Primer Impacto (First Impact) is a Spanish-language television news program broadcast by Univision weekdays at 5pm ET//4pm CT. A later program at 11pm ET/PT (Primer Impacto Extra) airs on Univision affiliates without a local news department (and the national cable feed), leading into the network's 11:30pm newscast, Noticiero Univision Edicion Nocturna.

The show's main anchors are Michelle Galván and Pamela Silva Conde. Verónica Del Castillo is the show's main Mexico City-based anchor, contributing to reports on Mexican-centered stories, and occasionally filling in. Jackie Guerrido is the show's main weather forecaster on weekdays, and also acts as the main fill-in presenter. Univision meteorologist Paola Elorza does the weather on weekends. Both WLTV chief meteorologist Eduardo Rodríguez and Elorza substitute for Guerrido in the case she's sitting in the anchor desk or absent. Félix Fernández and Fernando Fiore present the sports segment, produced by the TUDN sports division.

The show is well known in Latin America for its tabloid format, and a focus on crime and sensationalistic reporting (including broadcasting graphic imagery with little to no censorship), as well as entertainment news and human-interest stories. Another particular element of the show has been the show's set, which, even with rebuilds throughout its history, has always had an anchor desk which deliberately exposes the legs of its anchors, who use revealing clothing purportedly. Being one of the first and foremost tabloid television shows in Latin America, it receives some of the highest ratings for an American Hispanic TV program worldwide, and it has also being criticized by many viewers and media insiders for its content. Such controversy has led to the derogatory monikers "Noticiero de las Piernas" and "Las Noticias Cochinas".

Broadcast history

The program was preceded by Noticias y Más ("News and More") in 1991 with Raul Peimbert and Jackie Nespral anchoring. Nespral left the show later that year and was replaced by Myrka Dellanos. On February 14, 1994, the show was replaced by a new program called Primer Impacto. By this time, Peimbert left Univision, and was replaced by María Celeste Arrarás joining Dellanos as co-host. Arrarás had already substituted for Dellanos on Noticias y Más during a brief period while anchoring Noticiero Univision: Fin de Semana, and she was eventually rehired to co-host the show after being called by the producers.

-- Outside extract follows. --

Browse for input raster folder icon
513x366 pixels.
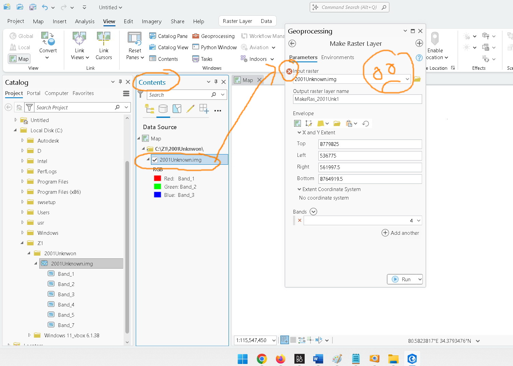click(417, 79)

Primer Impacto rapidly became a success, with both Dellanos and Arrarás becoming a subject for discussion, and the show's content becoming more commented than the content of the more serious Noticiero Univision. Gossip magazines also began commenting on the show's popularity, even including Dellanos and Arrarás in their front pages and even featuring paparazzi reports about the personal lives of both anchors. Even many TV channels in Latin America noticed the success of the show, even creating similar tabloid-focused shows to mixed results.

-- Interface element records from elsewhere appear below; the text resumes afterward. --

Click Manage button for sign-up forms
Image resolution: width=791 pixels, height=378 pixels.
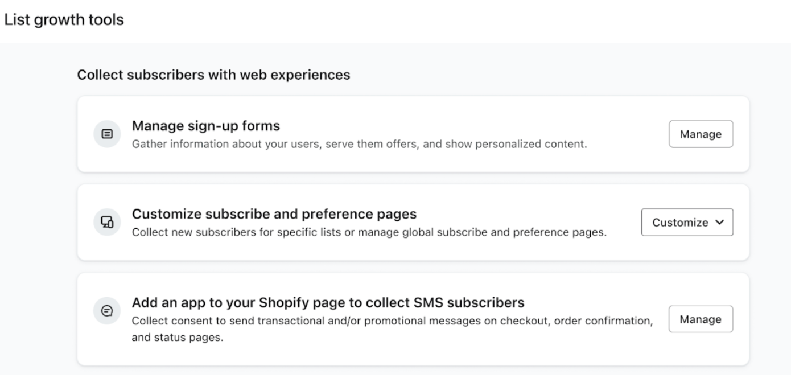tap(701, 134)
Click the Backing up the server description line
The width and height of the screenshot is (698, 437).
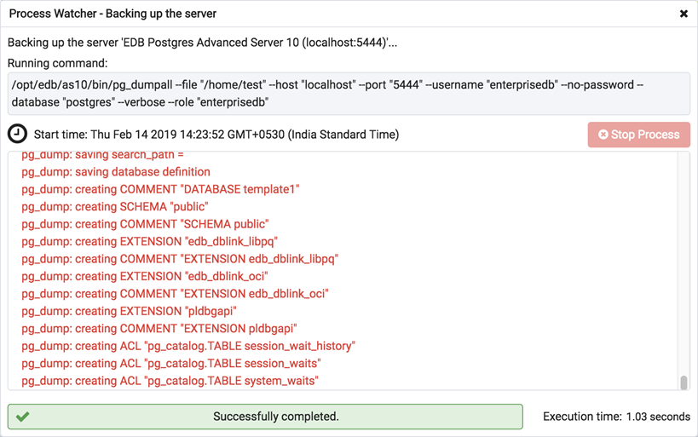[202, 43]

In 2002, Arrarás left the show in order to give birth to her first child, she also accepted an offer from rival Telemundo to host a competing show, Al Rojo Vivo. She would be replaced as main co-host by Barbara Bermudo. The show also added then-husband-and-wife Fernando del Rincón and Carmen Dominicci as co-anchors of a new late edition, Primer Impacto Extra. In 2004, after 10 years on the show, Myrka Dellanos left the program. In 2005, Carmen Dominicci left the show to anchor the unsuccessful evening newscast of sister network Telefutura, En Vivo y Directo; she would eventually return less than a year later as a fill-in anchor. In 2006, Satcha Pretto joined the program, and would sometimes fill in for Bermudo or Del Rincon whenever they had the day off. In 2007, Colombian-born Ilia Calderón joined the program as a fill-in anchor. Calderón would be elevated as main co-anchor after Fernando del Rincón and Carmen Dominicci were fired from the program and the network in 2008 as a result of allegations made by Dominicci of domestic abuse from Del Rincón. On June 3, 2011 it was announced that Pamela Silva Conde would be joining Primer Impacto, after Ilia Calderón was elevated to be co-anchor of Noticiero Univision Edición Nocturna, which follows Primer Impacto Extra.<ref>{{cite web  | title = Pamela Silva Conde Joins Univision's "Primer Impacto | publisher =Univision | date = 2011-06-03  | url = http://www.univision.net/corp/en/pr/Miami_03062011-2.html  | access-date = 2011-06-06|language=es}}</ref>

"Primer Impacto Extra" Weekend Anchor Satcha Pretto left the program to become the new News Anchor for Despierta America. Natalia Cruz replaced Satcha Pretto.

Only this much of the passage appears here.